Before SMITH, FEINBERG and MANSFIELD, Circuit Judges.

J. JOSEPH SMITH, Circuit Judge:

This is an appeal from conviction and sentence on trial to the jury in the United States District Court for the Eastern District of New York, Edward R. Neaher, Judge, of a school board official for solicitation and receipt "under color of official right" of a payment of $5,000 from a seller of school supplies, in violation of the Hobbs Act, 18 U.S.C. § 1951, and conspiracy to defraud the United States of federal funds granted to the school district, in violation of 18 U.S.C. § 371. We find no reversible error and affirm the judgment.

In 1973, while Wright was chairman of New York City Community School Board 23, Behavioral Research Laboratories, Inc. ("BRL"), a seller of educational systems and materials to schools, which had a contract with the board for the 1972-73 school year amounting to over $500,000, invited Wright to speak at a conference which it conducted. Wright received $5,500 for this appearance, $5,000 of which the government contended and the jury must have found was induced by Wright and paid by BRL to influence the decision of the board to purchase educational materials from BRL.

On appeal, Wright contends that the evidence was insufficient to show that the payment was solicited in order to influence his official action, that the government wrongfully refused to grant immunity to a witness, that the admission of an out-of-court statement deprived him of his right to confront the witnesses against him, that the prosecution was biased and that the government's inflammatory summation deprived him of a fair trial. We find all of Wright's contentions to be without merit and affirm for the reasons discussed below.

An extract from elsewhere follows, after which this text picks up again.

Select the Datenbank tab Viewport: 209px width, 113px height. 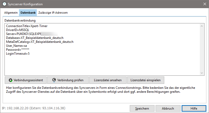click(28, 13)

Wright argues that the evidence was not sufficient to support a conviction on either the Hobbs Act count or the conspiracy count. He claims that there was no proof that he demanded anything from BRL under color of official right. Rather, Wright insists that the evidence shows nothing more than a request by him for an increase in the honorarium that he was to be paid for his appearance at the BRL conference. He contends that such an innocent attempt to negotiate a fee to which he had a legal right cannot constitute a violation of the Hobbs Act. Likewise, Wright contends that the conspiracy conviction must be reversed because there was no proof of an agreement, express or implied, between Wright and BRL to defraud the United States.

We disagree with Wright's characterization of the case against him and conclude that the evidence, viewed in the light most favorable to the government, Glasser v. United States, 315 U.S. 60, 80, 62 S.Ct. 457, 86 L.Ed. 680 (1942), was sufficient to support the jury's verdict.

In late 1972 or early 1973, James Phipps, then the Divisional Marketing Director of BRL and responsible for sales in the Northeast region of the country, invited Wright to speak at a conference to be held by BRL on February 1 and 2, 1973 at a hotel in San Francisco. Wright accepted the invitation and delivered a forty-five minute address on February 2. The other speakers at the conference were the education editor of Newsweek magazine, the president of the American Federation of Teachers, the director of the Experimental School Program of the National Institute for Education and John Tunney, United States Senator from California.

Phipps received a telephone call from Wright on February 3, as a result of which they later engaged in a conversation in the lobby of the hotel. Phipps testified that Wright asked whether the honorarium he was to receive could be increased. During the same conversation, Wright referred to the expenditures that would be incurred in conducting a successful election campaign and mentioned that people in the district which he represented found it very difficult to raise funds. However, when Phipps was asked on the witness stand whether Wright asked "for anything with regard to the funds necessary to run a political campaign," he responded, "Not specifically, no."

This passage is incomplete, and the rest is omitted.